System Backup and Recovery SOP

6 min read

Purpose

Establish a systematic approach to data backup and recovery to prevent loss, enable rapid restoration and maintain data integrity for all Neosofia IT systems.

Scope

This SOP applies to any IT system that manages Neosofia client or corporate data.

Assets in Scope

Each of the assets below will have an entry in this SOP that outlines the backup and recovery procedures Neosofia employs to protect client and corporate data.

Data/Support Asset	RPO	RP	RTO	OC
Hardware	N/A	N/A	2 hours	N/A
Operating Systems	1 day	7 days	1 hour	1 full + 6 incr.
Virtual Machines	1 day	28 days	1 hour	1 full + 27 incr.
Public DNS Records	N/A	N/A	1 hour	N/A
Source Code	1 week	25 years	1 hour	N/A
System Logs	N/A	30 days	N/A	N/A
Credentials	1 hour	1 year	1 hour	1 full

Responsibilities

IT System Administrators will be responsible for

L4 Architecture, design, implementation, and execution of the procedures outlined in this document.
L3 System monitoring to determine if restoration procedures need to be executed on
L2 Documentation of the backup and restoration procedure execution as evidence for auditors
L1 Provide feedback on this document

IT Managers will be responsible for

L4 Review of this document no less than once per year
L4 Respond to and integrate feedback into this document
L3 Review of this document when new IT systems are procured or retired to determine the system backup and restoration procedures that may require an update
L4 Advise and mentor IT System Administrators in their responsibilities.

Procedures

Hardware Procedures

Neosofia will maintain a 2% hardware inventory reserve to recover from hardware losses or will define procedures below to enable cloud resources to be used as a temporary replacement for system restoration.

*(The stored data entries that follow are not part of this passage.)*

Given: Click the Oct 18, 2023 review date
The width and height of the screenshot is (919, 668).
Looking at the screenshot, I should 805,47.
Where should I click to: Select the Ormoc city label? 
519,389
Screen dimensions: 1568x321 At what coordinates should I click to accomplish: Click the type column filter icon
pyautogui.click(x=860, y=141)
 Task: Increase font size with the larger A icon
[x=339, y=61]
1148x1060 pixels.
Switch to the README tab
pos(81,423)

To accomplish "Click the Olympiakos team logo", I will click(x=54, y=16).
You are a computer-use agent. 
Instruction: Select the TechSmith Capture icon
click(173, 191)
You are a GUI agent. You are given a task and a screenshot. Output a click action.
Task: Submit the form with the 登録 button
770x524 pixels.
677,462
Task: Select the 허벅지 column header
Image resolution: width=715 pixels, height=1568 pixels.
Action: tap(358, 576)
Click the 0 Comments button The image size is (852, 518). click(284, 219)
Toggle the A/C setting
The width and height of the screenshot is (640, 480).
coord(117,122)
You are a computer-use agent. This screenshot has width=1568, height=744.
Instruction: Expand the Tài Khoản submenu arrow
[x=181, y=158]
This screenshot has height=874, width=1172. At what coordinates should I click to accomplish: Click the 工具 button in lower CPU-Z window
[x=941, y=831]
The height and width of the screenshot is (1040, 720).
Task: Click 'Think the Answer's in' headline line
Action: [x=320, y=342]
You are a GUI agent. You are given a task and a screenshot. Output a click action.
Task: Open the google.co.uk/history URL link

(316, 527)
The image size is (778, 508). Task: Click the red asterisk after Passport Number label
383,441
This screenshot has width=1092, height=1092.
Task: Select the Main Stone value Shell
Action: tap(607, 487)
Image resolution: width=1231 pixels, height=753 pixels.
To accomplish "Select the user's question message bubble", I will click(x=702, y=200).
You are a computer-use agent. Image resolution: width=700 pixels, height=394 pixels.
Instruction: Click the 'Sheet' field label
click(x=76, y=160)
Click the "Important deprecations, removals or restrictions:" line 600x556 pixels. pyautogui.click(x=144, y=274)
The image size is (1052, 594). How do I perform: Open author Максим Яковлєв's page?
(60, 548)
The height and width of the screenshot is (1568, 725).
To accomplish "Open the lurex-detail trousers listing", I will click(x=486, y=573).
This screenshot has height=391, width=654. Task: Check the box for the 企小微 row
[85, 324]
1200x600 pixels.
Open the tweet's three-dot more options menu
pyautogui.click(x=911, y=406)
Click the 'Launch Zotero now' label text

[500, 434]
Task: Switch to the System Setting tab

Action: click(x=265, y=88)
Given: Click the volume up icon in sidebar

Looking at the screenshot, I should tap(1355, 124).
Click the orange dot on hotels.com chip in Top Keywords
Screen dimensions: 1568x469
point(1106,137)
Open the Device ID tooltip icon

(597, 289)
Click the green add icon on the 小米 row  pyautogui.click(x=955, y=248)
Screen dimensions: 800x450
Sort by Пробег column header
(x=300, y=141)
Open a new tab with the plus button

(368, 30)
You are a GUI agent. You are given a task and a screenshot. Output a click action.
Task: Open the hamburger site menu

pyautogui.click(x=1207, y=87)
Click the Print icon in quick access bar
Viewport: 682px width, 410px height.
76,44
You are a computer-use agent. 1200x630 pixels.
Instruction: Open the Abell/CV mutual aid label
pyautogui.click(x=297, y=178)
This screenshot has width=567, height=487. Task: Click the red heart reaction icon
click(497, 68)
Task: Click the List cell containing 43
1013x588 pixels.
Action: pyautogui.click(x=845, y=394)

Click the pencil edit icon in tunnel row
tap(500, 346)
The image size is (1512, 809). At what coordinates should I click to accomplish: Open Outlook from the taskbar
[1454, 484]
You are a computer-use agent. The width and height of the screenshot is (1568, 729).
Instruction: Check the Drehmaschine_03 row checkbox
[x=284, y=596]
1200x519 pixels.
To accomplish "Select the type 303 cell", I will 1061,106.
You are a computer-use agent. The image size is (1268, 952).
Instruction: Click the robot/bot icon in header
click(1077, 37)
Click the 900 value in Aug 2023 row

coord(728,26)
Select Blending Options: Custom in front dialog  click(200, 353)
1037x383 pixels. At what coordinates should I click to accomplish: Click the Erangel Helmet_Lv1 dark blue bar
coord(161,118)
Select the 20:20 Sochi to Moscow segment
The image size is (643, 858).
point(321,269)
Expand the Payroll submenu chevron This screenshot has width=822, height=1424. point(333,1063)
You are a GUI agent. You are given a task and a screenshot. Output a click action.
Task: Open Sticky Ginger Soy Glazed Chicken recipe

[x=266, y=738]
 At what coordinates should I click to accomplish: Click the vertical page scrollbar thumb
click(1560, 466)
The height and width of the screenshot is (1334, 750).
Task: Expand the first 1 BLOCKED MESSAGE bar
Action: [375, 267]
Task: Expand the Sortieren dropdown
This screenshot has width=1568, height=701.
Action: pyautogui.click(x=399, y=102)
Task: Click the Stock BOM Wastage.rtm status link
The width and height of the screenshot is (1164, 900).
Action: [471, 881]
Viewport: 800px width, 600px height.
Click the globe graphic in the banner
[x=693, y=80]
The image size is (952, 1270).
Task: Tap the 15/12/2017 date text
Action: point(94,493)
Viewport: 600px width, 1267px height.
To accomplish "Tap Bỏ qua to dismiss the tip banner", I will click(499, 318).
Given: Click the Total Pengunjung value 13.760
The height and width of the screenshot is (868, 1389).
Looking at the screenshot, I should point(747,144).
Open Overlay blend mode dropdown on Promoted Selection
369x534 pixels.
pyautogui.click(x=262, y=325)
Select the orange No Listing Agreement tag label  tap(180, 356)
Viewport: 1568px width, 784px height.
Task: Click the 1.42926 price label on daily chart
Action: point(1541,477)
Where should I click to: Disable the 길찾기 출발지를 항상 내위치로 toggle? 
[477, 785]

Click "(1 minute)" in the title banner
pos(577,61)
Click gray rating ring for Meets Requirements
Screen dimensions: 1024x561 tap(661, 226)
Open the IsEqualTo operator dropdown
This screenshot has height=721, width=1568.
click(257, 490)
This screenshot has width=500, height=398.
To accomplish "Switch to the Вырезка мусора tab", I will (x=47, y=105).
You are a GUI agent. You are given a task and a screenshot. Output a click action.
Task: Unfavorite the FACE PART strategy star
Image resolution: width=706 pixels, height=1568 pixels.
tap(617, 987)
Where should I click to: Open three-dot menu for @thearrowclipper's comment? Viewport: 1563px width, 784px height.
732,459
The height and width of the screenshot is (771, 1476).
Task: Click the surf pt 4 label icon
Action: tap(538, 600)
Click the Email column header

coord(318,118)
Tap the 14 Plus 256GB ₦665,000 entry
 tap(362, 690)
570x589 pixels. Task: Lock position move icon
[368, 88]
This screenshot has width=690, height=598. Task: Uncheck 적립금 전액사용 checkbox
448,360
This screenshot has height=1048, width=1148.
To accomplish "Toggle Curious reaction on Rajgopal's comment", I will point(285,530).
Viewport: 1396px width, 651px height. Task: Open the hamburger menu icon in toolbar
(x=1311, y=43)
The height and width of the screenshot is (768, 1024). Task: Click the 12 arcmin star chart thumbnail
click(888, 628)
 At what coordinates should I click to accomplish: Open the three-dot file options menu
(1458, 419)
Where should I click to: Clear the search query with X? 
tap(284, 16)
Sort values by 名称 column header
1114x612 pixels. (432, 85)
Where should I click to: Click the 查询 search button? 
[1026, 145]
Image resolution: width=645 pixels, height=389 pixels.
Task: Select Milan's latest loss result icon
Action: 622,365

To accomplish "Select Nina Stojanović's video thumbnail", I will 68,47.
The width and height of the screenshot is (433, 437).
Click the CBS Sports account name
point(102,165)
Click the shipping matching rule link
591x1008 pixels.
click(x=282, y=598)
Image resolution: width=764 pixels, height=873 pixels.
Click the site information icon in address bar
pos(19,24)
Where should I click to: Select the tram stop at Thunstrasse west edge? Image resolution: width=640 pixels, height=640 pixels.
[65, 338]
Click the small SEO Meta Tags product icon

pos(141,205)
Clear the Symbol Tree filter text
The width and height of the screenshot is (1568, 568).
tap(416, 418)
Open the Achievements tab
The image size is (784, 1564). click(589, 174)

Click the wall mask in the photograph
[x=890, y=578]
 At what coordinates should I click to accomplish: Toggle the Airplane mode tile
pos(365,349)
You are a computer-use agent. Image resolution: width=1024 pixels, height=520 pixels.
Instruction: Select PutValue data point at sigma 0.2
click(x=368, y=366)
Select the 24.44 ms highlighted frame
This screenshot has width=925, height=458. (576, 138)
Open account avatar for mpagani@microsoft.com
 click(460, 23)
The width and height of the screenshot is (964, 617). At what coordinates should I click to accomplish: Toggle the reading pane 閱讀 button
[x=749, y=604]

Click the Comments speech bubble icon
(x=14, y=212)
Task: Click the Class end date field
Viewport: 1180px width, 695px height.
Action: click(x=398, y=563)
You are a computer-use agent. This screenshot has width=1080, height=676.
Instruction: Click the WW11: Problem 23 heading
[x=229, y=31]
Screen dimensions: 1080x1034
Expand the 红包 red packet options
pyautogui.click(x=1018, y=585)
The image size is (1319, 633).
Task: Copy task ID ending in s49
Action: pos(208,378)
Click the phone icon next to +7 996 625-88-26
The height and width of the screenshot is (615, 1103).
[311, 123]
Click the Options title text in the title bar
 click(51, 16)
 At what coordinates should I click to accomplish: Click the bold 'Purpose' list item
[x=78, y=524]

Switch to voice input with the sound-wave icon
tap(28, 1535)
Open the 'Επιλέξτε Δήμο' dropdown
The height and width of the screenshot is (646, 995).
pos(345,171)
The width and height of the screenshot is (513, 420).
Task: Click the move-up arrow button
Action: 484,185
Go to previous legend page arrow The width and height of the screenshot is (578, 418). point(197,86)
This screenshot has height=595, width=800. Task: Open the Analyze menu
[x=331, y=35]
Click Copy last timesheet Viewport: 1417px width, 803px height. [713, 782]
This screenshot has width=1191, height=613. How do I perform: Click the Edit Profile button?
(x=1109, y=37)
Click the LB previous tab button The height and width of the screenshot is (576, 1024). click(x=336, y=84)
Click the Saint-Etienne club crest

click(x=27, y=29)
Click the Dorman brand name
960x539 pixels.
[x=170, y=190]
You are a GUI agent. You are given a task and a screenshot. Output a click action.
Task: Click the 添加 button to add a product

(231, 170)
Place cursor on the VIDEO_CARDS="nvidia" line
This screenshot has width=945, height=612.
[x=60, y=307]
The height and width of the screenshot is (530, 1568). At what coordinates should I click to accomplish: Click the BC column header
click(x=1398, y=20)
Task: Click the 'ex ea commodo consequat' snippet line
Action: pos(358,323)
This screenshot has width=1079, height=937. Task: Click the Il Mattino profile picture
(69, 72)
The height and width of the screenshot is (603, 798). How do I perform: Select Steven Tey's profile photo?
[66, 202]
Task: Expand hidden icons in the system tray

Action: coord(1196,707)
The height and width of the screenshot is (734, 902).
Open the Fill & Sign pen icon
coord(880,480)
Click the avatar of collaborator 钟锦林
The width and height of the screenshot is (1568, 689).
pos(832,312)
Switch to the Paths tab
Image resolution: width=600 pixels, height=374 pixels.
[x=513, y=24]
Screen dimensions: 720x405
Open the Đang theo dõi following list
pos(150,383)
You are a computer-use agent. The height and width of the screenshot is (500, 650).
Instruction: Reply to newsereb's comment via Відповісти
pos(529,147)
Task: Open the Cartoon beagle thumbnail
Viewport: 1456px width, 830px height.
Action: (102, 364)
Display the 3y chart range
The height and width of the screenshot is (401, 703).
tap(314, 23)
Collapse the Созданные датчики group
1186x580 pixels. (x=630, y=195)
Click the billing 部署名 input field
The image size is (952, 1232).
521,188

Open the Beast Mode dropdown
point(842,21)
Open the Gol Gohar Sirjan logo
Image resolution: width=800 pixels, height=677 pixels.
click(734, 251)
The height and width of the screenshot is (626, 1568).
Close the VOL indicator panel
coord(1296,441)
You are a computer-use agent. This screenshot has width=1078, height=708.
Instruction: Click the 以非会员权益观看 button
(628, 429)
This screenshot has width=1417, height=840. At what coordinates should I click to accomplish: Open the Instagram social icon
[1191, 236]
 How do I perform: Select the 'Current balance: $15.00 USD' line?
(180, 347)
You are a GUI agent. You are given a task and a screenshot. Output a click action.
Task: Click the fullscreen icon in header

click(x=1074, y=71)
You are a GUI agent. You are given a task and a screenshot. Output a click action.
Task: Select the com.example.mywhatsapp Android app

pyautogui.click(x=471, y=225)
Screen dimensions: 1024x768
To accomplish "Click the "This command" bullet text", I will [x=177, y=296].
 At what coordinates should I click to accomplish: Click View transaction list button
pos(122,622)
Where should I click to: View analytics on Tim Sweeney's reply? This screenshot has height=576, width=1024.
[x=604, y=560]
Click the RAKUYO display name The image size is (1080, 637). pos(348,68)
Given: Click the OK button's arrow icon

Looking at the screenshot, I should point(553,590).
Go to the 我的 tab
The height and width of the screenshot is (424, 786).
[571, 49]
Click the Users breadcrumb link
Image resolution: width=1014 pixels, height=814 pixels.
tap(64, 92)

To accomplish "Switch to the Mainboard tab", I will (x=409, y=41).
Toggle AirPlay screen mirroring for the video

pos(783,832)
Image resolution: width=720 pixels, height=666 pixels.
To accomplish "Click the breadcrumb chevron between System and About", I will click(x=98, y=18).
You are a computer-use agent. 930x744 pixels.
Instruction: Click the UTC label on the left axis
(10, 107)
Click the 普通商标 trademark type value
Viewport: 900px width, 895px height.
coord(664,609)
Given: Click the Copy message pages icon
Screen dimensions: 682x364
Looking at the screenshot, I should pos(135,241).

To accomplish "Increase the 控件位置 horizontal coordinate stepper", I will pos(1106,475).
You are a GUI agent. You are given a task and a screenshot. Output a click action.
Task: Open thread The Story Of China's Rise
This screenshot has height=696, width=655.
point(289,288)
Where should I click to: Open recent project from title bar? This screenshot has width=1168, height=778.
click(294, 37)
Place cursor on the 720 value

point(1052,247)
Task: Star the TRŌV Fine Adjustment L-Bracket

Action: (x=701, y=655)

Operating System Procedures

Backup

When provisioning a new piece of hardware, the IT System Administrators runs the OS setup script that creates an OS level backup cron job to be run automatically starting at 2AM UTC every day. The automated backup script will:

Create a full OS level snapshot and on-device (USB stick) rescue media needed to restore the system in the event of a hardware failure
Reboot the device into the rescue media's automated restora tion program
Upon system restoration and reboot, the restoration logs are sent to the central log service
If the daily OS backup procedure completes without errors, a status report is automatically sent to the central log server. If any errors occur, an email is sent to all IT System Administrators with details of the error to be remediated.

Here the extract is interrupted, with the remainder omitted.